→ Given passage
####################

To celebrate the Feast of the Epiphany on 6 January, the Opera di Santa Maria del Fiore will be organising a historical recreation of the Procession of the Magi.
This event was instituted to tie in with the celebrations for the seventh centenary of the laying of the cathedral's foundation stone and the foundation of the Opera itself, reviving an ancient and glorious Florentine tradition from the 15thcentury by staging a historical cavalcade under the auspices of the Archdiocese and Cathedral Chapter in conjunction with the city authorities and with the participation of towns and villages in the province of Florence.

####################

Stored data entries
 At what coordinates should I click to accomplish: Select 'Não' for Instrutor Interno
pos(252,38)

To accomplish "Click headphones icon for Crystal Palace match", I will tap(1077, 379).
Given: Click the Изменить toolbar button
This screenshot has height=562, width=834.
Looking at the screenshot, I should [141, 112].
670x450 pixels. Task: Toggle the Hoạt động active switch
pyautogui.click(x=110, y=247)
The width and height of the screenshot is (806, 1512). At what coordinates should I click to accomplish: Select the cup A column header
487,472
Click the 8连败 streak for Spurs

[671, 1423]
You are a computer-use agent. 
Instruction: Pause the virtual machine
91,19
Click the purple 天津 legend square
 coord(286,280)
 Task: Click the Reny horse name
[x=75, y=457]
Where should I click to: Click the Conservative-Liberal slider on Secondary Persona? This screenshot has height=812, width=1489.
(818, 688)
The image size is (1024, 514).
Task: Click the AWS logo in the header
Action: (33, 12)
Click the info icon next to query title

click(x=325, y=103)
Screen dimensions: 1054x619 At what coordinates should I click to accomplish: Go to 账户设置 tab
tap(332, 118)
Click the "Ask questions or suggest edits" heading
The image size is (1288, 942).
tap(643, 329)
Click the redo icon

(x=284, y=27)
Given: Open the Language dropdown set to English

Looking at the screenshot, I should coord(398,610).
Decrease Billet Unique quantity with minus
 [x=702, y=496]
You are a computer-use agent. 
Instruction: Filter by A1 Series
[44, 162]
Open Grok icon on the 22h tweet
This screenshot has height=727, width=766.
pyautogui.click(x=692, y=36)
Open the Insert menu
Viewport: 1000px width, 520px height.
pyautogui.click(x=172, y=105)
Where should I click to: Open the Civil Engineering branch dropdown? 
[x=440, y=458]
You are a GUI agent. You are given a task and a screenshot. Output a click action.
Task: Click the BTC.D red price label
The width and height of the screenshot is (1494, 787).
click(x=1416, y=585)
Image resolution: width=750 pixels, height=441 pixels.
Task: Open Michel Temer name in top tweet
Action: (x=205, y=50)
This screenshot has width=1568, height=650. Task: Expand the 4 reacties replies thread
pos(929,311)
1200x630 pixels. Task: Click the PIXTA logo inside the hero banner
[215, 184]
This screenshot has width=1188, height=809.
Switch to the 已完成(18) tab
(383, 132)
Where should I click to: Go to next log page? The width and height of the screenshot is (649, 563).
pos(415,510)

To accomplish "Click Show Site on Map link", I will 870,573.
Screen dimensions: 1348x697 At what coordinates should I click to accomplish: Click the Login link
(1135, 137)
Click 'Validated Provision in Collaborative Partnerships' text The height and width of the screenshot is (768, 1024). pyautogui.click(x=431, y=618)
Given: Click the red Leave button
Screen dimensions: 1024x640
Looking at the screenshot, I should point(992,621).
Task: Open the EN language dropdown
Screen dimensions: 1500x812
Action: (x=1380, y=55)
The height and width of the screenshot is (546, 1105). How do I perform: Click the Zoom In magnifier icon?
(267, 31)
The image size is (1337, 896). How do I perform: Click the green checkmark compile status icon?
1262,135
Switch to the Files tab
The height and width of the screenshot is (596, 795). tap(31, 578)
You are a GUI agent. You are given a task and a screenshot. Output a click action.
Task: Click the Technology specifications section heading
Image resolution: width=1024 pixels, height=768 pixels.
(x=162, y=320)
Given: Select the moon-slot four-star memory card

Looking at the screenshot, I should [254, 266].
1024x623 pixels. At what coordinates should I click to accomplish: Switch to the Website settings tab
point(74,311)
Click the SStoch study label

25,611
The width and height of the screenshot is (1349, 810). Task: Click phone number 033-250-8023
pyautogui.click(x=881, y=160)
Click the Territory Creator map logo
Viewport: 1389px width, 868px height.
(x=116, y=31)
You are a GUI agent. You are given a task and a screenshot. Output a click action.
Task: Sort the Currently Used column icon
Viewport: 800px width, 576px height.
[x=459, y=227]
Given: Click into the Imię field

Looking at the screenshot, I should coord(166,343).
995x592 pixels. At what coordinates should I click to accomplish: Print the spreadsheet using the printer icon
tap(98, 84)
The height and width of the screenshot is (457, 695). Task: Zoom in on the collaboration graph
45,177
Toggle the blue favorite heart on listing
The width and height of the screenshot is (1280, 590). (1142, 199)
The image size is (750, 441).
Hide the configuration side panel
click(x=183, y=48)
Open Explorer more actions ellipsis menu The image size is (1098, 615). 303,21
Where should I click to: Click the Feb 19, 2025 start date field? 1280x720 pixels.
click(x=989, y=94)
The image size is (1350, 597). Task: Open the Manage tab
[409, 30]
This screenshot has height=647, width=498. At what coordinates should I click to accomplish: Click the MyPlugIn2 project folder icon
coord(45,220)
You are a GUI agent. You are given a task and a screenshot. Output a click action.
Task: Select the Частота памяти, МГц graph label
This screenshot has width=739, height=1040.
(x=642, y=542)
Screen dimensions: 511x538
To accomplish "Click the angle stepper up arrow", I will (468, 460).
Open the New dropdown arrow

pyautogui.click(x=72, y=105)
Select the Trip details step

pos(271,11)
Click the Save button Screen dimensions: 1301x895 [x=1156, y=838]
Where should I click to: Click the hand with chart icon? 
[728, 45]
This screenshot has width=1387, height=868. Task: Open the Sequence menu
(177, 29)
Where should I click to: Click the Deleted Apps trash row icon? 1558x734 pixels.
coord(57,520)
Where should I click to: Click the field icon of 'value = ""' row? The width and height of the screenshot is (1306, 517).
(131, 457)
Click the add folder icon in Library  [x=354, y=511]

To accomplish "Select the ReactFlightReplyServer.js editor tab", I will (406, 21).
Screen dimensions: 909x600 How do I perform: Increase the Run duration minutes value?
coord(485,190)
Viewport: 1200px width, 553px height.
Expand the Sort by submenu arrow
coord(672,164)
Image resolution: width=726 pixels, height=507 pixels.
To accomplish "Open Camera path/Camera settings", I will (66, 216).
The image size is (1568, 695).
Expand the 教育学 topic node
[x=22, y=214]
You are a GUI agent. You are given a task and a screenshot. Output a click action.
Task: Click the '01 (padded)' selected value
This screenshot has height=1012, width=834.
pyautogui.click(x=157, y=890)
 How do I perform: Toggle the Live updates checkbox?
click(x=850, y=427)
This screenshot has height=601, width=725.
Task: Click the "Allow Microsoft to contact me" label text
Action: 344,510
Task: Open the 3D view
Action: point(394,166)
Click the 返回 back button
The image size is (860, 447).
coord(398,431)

####################

→ Your instructions
Write the next part of the text on the Procession of the Magi in Florence, starting after its final sentence. The data is separate material from the text.

→ Written reply
The solemn cavalcade, led by the Three Wise Men (or Magi) on horseback in sumptuous silk costumes inspired by Benozzo Gozzoli's frescoes in the Medici Palace Chapel, will comprise some 700 players, including representatives of the Florentine Republic. Leaving Piazza Pitti at two o'clock, the procession will wind its way through the streets of Florence, reaching Piazza Duomo at half past three. Here, after the players have taken their leave and the culverin has beenfired, the Magi will place their gifts at the foot of the living crib. A speech by Franco Lucchesi, chairman of the Opera di Santa Maria del Fiore, will be followed by a reading of thepassage in the Gospels recounting the story of the Magi and by a message of greeting from Cardinal Giuseppe Betori, the metropolitan archbishop of Florence.
Representatives of some of the ethnic communities in Florence will be taking part in the procession in their traditional costumes this year for the third year running.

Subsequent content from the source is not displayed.